> [Given task] Can you reproduce word for word only the lines of the records below that begin at the line containing "Click the 重新使用選擇" and end after the line containing "(x=914, y=49)"?

> [Records]
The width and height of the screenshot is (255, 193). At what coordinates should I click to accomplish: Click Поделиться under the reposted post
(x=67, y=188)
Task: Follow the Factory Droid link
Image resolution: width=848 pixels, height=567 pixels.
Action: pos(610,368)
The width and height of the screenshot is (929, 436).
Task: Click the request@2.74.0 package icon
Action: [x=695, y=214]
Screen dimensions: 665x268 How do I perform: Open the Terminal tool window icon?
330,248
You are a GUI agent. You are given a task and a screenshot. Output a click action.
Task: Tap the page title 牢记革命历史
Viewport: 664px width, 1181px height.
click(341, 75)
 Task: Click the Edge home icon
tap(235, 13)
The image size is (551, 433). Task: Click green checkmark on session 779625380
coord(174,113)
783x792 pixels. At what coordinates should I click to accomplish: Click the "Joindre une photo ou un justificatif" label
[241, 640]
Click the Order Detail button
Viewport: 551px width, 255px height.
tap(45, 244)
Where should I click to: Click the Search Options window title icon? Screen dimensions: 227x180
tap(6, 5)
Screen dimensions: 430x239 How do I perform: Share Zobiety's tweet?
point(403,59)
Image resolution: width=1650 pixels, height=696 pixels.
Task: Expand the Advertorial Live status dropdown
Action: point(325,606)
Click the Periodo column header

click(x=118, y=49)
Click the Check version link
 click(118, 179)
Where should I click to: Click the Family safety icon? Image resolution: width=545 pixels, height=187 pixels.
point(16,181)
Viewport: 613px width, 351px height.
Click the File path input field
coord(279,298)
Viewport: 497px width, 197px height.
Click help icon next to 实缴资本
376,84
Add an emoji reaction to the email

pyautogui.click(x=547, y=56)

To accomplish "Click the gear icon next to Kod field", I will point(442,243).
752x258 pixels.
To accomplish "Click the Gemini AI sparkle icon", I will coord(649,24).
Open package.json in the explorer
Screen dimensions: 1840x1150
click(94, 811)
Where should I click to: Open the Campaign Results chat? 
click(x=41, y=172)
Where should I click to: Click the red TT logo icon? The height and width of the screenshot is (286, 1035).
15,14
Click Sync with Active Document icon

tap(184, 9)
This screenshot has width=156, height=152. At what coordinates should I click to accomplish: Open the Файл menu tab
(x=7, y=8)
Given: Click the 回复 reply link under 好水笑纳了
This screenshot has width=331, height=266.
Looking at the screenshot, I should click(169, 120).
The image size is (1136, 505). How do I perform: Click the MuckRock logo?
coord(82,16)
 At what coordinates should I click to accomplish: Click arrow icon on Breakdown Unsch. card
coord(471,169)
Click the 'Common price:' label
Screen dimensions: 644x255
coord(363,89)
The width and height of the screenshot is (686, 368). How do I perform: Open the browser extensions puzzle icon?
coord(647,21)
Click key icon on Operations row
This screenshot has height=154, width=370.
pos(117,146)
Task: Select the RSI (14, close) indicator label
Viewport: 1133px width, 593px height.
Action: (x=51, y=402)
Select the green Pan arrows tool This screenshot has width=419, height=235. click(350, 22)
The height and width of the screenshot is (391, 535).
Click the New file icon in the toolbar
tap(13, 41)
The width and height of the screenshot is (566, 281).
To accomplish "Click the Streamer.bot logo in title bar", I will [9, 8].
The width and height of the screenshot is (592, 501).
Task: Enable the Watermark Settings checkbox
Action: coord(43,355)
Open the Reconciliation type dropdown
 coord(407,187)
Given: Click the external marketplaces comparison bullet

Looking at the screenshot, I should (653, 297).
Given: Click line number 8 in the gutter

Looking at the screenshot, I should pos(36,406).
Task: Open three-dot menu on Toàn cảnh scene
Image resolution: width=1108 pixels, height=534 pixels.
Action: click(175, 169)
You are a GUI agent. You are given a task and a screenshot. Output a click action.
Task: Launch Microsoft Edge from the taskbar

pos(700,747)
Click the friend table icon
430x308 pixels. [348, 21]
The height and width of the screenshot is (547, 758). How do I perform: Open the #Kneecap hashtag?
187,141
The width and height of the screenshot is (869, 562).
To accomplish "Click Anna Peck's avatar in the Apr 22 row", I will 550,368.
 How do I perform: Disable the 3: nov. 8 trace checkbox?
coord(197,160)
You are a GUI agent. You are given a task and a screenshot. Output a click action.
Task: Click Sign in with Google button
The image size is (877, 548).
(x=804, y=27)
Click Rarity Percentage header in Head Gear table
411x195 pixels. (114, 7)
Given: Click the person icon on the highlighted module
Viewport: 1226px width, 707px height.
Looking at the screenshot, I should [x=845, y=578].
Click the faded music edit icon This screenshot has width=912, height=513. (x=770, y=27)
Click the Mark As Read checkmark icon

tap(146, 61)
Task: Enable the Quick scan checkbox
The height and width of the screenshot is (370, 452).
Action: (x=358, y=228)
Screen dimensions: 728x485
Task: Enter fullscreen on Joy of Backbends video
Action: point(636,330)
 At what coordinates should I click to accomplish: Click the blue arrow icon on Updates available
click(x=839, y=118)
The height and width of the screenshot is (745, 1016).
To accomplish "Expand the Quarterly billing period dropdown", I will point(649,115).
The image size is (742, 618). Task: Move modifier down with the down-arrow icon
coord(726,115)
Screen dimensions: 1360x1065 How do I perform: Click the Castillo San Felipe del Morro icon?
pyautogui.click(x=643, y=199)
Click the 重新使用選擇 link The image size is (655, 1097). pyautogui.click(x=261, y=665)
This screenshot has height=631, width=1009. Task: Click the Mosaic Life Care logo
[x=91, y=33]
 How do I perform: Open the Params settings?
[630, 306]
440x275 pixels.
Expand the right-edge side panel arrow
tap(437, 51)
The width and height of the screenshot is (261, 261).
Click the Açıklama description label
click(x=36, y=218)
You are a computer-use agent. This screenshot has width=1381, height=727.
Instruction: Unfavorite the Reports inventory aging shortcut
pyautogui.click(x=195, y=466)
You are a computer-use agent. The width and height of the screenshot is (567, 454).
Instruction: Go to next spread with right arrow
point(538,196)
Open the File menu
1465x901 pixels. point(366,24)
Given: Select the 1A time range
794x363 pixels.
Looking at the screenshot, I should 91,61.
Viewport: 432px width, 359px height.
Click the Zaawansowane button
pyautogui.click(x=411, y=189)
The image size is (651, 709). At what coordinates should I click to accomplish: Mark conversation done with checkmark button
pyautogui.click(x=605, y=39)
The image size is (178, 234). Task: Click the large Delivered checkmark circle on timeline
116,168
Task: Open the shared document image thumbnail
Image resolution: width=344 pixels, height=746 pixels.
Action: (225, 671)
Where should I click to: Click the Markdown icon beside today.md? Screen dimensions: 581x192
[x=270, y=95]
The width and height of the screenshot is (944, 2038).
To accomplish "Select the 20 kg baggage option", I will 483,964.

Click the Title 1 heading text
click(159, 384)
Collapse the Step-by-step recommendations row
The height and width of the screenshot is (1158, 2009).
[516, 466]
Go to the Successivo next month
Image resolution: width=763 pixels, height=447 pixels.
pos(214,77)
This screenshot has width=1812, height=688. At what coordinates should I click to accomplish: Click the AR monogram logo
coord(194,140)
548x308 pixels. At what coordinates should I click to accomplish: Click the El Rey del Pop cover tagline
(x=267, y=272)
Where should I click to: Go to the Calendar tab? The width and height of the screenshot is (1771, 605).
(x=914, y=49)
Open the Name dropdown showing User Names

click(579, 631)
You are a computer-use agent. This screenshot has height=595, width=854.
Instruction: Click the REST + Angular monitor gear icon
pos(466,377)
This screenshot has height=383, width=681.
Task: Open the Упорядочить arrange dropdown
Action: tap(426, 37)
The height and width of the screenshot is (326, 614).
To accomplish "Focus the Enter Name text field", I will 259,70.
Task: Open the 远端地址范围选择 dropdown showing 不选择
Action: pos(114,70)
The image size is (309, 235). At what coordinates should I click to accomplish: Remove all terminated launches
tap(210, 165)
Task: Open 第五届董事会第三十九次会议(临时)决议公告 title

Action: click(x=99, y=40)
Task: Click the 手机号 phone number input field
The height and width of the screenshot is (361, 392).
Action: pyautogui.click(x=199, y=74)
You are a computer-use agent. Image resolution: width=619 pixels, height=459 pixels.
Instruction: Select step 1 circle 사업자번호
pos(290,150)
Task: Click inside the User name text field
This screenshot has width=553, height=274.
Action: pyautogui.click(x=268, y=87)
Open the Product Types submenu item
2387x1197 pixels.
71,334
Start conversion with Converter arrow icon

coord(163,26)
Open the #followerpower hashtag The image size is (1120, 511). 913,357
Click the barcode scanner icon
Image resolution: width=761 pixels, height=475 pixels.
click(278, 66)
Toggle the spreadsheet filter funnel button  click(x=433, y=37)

> [Response to this task]
Click the 重新使用選擇 link The image size is (655, 1097). pyautogui.click(x=261, y=665)
This screenshot has height=631, width=1009. Task: Click the Mosaic Life Care logo
[x=91, y=33]
 How do I perform: Open the Params settings?
[630, 306]
440x275 pixels.
Expand the right-edge side panel arrow
tap(437, 51)
The width and height of the screenshot is (261, 261).
Click the Açıklama description label
click(x=36, y=218)
You are a computer-use agent. This screenshot has width=1381, height=727.
Instruction: Unfavorite the Reports inventory aging shortcut
pyautogui.click(x=195, y=466)
You are a computer-use agent. The width and height of the screenshot is (567, 454).
Instruction: Go to next spread with right arrow
point(538,196)
Open the File menu
1465x901 pixels. point(366,24)
Given: Select the 1A time range
794x363 pixels.
Looking at the screenshot, I should 91,61.
Viewport: 432px width, 359px height.
Click the Zaawansowane button
pyautogui.click(x=411, y=189)
The image size is (651, 709). At what coordinates should I click to accomplish: Mark conversation done with checkmark button
pyautogui.click(x=605, y=39)
The image size is (178, 234). Task: Click the large Delivered checkmark circle on timeline
116,168
Task: Open the shared document image thumbnail
Image resolution: width=344 pixels, height=746 pixels.
Action: (225, 671)
Where should I click to: Click the Markdown icon beside today.md? Screen dimensions: 581x192
[x=270, y=95]
The width and height of the screenshot is (944, 2038).
To accomplish "Select the 20 kg baggage option", I will 483,964.

Click the Title 1 heading text
click(159, 384)
Collapse the Step-by-step recommendations row
The height and width of the screenshot is (1158, 2009).
[516, 466]
Go to the Successivo next month
Image resolution: width=763 pixels, height=447 pixels.
pos(214,77)
This screenshot has width=1812, height=688. At what coordinates should I click to accomplish: Click the AR monogram logo
coord(194,140)
548x308 pixels. At what coordinates should I click to accomplish: Click the El Rey del Pop cover tagline
(x=267, y=272)
Where should I click to: Go to the Calendar tab? The width and height of the screenshot is (1771, 605).
(x=914, y=49)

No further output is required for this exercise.